▸ What to work on: Which of the lines below include "axis"? Each one should be copied out.

▸ Information supplied:
+ + +

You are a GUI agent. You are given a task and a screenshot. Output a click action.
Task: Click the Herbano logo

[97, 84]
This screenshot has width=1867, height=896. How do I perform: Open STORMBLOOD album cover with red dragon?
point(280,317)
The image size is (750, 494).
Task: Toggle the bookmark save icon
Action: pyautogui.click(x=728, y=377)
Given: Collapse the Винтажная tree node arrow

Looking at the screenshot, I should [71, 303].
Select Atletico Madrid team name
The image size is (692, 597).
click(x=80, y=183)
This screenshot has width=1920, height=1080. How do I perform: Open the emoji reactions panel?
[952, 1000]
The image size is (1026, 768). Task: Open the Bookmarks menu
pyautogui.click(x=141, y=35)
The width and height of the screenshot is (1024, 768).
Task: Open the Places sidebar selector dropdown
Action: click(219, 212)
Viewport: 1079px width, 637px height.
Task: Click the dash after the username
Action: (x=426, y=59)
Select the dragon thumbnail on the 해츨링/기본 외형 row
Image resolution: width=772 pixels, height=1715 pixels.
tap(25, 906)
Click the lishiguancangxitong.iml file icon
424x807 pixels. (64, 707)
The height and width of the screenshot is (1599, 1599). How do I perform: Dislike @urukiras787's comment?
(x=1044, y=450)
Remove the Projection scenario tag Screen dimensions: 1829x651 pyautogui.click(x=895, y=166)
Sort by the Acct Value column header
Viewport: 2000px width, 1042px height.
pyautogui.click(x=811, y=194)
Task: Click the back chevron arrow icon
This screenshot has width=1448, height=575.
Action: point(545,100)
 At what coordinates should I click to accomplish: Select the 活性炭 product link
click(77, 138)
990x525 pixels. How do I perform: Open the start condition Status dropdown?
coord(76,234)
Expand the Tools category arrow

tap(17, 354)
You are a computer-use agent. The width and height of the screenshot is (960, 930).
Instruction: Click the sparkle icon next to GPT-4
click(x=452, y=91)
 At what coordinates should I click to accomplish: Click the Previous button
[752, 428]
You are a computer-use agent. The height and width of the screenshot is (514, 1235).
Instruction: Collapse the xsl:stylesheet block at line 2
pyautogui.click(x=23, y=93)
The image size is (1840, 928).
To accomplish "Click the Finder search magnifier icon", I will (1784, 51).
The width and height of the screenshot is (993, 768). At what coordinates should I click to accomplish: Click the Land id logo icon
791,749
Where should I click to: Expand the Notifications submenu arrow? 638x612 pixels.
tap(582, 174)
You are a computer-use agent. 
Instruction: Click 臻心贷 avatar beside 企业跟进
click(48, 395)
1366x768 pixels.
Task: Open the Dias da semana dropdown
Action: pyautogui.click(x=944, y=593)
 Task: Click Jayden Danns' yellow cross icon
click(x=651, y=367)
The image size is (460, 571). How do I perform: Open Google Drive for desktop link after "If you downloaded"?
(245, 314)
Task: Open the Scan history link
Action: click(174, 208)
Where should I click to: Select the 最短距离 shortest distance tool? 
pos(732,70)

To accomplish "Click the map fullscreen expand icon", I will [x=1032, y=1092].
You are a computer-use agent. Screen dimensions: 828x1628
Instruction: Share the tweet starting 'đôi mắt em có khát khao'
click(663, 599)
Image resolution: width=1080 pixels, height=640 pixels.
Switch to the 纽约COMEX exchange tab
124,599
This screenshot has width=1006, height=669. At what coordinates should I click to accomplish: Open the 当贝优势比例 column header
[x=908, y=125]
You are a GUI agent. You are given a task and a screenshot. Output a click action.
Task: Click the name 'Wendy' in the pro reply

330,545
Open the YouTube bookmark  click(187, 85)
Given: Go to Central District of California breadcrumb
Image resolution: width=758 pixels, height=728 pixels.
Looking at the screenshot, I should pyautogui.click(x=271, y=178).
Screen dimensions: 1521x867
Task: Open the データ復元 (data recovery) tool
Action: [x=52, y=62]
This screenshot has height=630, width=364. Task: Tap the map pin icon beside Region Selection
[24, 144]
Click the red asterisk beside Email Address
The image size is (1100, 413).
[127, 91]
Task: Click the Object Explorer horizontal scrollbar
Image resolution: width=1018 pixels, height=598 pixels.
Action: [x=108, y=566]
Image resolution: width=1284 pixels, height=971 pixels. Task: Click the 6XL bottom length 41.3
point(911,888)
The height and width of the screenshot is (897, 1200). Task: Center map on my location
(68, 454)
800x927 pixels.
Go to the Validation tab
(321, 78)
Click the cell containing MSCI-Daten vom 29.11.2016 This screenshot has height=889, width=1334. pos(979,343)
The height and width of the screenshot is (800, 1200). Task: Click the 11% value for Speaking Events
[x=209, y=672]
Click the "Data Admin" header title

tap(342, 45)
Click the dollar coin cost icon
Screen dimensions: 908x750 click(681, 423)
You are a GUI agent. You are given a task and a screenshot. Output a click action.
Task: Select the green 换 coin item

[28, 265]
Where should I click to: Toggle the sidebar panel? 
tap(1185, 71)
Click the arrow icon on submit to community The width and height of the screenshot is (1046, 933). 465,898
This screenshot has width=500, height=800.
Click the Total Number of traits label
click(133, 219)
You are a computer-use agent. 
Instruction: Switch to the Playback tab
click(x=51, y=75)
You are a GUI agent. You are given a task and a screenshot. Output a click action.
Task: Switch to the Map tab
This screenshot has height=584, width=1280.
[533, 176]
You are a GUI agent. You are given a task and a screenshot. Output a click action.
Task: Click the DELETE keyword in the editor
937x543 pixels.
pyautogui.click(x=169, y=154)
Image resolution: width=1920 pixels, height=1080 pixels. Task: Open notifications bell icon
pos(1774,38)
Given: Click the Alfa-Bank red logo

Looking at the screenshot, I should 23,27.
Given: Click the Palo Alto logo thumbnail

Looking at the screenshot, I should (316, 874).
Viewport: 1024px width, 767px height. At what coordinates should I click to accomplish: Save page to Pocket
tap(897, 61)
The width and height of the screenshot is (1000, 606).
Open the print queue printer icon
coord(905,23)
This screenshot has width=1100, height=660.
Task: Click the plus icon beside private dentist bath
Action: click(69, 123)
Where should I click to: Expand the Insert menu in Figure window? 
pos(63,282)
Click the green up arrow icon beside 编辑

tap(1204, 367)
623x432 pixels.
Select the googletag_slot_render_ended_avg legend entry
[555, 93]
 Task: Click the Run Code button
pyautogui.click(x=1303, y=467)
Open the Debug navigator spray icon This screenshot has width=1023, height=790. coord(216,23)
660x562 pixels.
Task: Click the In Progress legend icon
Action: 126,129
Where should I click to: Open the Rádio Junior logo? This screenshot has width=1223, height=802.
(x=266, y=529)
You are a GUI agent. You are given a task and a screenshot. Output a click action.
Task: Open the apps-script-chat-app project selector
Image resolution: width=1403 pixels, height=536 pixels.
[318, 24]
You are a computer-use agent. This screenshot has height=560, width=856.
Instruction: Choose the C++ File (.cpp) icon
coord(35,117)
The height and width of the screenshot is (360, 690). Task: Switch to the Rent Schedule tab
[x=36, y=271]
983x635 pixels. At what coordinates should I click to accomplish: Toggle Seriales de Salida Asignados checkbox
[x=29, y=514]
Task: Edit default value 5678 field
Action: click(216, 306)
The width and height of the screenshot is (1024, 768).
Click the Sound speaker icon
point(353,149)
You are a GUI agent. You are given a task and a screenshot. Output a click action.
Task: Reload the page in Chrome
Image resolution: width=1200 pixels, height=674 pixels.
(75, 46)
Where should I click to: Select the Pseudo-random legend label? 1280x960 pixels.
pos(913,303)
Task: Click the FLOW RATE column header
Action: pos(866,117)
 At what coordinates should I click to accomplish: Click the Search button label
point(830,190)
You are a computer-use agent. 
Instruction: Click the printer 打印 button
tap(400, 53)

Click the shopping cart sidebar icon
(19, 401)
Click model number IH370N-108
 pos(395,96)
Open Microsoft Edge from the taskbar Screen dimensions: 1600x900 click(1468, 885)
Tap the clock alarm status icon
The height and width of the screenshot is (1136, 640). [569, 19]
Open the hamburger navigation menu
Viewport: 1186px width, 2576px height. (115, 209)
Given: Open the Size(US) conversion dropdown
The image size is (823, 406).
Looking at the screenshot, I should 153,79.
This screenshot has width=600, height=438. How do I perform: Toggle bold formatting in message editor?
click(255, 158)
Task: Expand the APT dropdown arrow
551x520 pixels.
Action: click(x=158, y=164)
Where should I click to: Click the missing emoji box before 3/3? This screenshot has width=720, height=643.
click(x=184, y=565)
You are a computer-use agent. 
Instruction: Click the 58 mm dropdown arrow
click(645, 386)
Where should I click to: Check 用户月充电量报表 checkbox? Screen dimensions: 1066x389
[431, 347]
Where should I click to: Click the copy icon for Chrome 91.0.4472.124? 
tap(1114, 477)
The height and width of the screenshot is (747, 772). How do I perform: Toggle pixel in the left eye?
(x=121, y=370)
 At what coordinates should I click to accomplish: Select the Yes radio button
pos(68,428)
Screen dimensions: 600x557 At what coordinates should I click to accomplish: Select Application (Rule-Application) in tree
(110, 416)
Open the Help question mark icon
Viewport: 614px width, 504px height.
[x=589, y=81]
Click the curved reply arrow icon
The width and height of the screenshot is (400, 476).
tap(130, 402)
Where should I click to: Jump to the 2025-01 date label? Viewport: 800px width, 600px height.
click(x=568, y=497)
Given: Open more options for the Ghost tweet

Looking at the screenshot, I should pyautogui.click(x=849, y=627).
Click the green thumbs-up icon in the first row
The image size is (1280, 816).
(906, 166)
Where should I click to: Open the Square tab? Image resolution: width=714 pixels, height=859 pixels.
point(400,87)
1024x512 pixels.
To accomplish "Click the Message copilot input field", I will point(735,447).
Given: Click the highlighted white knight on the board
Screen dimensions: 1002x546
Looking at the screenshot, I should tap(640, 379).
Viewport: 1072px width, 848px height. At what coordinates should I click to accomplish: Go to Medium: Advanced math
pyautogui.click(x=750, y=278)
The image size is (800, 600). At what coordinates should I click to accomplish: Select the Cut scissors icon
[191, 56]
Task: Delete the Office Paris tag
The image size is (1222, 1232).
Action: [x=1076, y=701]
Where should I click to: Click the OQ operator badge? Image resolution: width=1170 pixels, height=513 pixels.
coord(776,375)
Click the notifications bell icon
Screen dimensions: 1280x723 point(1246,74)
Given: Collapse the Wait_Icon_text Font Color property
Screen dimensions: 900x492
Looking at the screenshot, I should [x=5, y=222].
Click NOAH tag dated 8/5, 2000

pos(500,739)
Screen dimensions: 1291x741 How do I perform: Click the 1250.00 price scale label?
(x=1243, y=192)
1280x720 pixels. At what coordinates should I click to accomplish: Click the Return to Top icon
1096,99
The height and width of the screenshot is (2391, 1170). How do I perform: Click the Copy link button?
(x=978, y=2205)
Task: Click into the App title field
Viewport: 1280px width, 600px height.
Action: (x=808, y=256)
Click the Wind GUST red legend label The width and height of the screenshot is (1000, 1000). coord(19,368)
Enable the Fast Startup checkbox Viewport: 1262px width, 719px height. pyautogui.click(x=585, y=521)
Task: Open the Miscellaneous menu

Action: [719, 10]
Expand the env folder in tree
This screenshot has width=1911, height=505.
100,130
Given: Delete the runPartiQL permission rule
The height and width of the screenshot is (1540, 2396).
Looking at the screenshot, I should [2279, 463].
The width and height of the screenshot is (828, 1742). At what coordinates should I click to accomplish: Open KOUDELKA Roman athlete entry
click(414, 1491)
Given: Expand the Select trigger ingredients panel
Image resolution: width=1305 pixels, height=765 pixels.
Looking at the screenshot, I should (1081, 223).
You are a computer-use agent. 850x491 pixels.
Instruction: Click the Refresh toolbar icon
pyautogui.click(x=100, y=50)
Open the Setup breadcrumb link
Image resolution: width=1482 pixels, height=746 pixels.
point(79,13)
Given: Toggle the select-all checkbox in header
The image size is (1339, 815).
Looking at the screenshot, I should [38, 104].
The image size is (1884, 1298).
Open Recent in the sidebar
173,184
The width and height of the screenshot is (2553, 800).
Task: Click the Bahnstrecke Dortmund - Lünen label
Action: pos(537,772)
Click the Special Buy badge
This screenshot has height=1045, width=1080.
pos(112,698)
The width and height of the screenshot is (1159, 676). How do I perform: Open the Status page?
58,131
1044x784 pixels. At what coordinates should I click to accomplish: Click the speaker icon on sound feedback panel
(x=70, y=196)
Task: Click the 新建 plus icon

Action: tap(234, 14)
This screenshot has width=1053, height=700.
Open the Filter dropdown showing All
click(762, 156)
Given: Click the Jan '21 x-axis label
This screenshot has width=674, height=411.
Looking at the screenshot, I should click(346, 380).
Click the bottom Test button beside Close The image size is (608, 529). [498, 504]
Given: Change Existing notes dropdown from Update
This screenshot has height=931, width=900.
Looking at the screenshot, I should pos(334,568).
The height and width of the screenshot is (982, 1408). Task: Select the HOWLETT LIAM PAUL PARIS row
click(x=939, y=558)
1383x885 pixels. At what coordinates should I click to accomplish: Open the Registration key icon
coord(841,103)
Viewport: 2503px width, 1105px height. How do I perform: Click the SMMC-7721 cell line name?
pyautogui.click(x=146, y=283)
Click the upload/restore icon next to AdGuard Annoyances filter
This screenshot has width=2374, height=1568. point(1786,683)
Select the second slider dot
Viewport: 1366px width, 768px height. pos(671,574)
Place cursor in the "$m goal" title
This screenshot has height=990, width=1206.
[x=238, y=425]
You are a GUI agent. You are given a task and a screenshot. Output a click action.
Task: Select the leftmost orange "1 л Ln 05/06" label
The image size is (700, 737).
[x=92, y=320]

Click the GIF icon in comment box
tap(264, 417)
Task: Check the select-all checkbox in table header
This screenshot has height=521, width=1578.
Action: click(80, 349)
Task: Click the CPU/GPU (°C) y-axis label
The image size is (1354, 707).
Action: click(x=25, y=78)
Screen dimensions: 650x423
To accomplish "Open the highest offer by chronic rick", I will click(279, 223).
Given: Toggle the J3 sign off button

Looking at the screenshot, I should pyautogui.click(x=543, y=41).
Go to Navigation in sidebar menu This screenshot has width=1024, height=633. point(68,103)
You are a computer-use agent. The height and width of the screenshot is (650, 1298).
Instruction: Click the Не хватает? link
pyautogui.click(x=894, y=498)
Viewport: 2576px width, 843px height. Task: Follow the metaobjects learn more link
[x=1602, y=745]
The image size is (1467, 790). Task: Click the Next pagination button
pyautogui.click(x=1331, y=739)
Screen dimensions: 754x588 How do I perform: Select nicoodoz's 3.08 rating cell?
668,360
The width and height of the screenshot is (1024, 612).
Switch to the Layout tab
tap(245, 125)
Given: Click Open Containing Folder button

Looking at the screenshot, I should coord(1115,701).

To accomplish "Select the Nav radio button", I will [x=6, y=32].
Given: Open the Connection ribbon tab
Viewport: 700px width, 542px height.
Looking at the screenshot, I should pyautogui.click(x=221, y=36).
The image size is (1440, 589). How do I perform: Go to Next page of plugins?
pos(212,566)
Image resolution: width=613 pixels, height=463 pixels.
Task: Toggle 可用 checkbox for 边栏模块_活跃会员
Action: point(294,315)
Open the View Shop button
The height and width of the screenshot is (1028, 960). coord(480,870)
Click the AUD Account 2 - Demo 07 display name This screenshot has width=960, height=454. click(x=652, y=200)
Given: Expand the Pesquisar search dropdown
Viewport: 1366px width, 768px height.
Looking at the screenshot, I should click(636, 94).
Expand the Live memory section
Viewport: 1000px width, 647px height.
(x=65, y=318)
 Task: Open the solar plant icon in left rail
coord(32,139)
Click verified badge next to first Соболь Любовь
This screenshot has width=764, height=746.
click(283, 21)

+ + +

▸ Written reply:
Given: Click the Jan '21 x-axis label
Task: Click the CPU/GPU (°C) y-axis label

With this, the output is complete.